A Rock Springs couple said their school district helped their daughter socially transition to a boy behind their backs and has coerced teachers into secretly affirming transgender students. The couple is suing the district and its top administrators.
Sean and Ashley Willey filed a civil rights lawsuit in the U.S. District Court for Wyoming Thursday, against:
· The Sweetwater County School District No. 1 board of trustees
· Kelly McGovern, district superintendent
· Nicole Bolton, assistant superintendent for the district
· Kayci Arnoldi, director of student services for the district
· Bryant Blake, principal of Black Butte High School
Ashley Willey is the girl’s mother and sole legal guardian, and a teacher in the district, the complaint says. The document indicates Sean Willey is the girl’s stepfather and is raising her with his wife.
The Civil Counts
The Willeys as parents assert three civil challenges against the district and administrators: that the defendants took away the Willeys’ parental and due process rights, familial privacy rights, and religious rights.
Ashley Willey alleges two more civil counts against the district and administrators as a teacher under their policies: that they took away her right to the free exercise of religion and right to free speech.

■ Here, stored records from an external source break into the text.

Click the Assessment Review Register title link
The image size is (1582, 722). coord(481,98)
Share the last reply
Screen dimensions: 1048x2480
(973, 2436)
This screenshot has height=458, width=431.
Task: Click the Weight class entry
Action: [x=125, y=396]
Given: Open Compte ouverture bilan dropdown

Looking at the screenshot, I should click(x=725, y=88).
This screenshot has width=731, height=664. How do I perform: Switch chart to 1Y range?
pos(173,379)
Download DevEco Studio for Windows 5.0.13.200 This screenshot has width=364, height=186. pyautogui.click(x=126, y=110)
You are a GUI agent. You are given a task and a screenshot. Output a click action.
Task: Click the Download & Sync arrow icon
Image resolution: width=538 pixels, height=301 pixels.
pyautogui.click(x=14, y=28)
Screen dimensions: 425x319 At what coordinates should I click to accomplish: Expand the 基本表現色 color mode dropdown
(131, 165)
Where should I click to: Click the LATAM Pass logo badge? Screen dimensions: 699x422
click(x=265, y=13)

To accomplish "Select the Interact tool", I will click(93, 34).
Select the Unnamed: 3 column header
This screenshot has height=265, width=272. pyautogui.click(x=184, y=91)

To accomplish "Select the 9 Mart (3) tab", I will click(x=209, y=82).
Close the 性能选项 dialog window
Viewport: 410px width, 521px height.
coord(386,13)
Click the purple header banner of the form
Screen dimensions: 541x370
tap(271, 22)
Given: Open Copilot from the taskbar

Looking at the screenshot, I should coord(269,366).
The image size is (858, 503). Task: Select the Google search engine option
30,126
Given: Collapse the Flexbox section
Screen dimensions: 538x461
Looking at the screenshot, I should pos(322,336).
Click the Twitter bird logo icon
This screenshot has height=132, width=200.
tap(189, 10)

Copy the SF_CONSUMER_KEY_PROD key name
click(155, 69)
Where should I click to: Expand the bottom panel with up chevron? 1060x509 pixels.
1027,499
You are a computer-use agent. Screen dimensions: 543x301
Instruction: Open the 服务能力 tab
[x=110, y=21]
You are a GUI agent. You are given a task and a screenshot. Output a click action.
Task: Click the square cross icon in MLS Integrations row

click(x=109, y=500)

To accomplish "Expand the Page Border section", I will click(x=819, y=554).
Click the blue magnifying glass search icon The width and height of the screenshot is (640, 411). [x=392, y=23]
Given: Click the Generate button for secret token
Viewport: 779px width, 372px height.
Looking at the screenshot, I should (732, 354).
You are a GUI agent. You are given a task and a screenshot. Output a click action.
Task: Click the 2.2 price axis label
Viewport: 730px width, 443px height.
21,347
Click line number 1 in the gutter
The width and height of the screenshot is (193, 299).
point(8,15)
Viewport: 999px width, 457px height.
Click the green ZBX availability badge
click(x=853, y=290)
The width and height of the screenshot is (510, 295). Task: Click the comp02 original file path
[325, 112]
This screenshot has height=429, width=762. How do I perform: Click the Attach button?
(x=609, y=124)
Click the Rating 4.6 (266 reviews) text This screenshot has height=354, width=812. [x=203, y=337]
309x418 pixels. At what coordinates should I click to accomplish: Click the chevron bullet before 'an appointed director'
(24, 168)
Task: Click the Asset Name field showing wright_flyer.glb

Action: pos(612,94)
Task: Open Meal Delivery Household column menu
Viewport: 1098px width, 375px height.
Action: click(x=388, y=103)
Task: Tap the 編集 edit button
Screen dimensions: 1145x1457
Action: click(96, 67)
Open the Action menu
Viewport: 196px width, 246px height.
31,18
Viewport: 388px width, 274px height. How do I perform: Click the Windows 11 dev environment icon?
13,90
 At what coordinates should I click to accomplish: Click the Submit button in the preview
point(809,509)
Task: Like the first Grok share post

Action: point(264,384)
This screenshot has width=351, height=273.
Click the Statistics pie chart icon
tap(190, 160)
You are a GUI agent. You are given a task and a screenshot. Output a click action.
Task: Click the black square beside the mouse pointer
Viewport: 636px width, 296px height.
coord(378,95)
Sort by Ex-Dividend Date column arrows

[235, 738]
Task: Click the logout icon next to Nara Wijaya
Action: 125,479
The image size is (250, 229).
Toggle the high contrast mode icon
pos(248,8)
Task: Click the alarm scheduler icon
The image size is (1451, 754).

The Willeys are asking the federal court to block the district’s alleged policies that help kids transition genders in secret from their parents and that coerce school employees into helping as well.
They also are asking for monetary damages compensating for the alleged harm these policies have caused, and for the district to reimburse their attorneys’ costs and other expenses in the lawsuit.
The lawsuit complaint accuses the district and administrators of calling the Willeys’ then-15-year-old daughter by a boy’s name and he/him pronouns behind the Willeys’ backs, and actively hiding the girl’s transition from her parents.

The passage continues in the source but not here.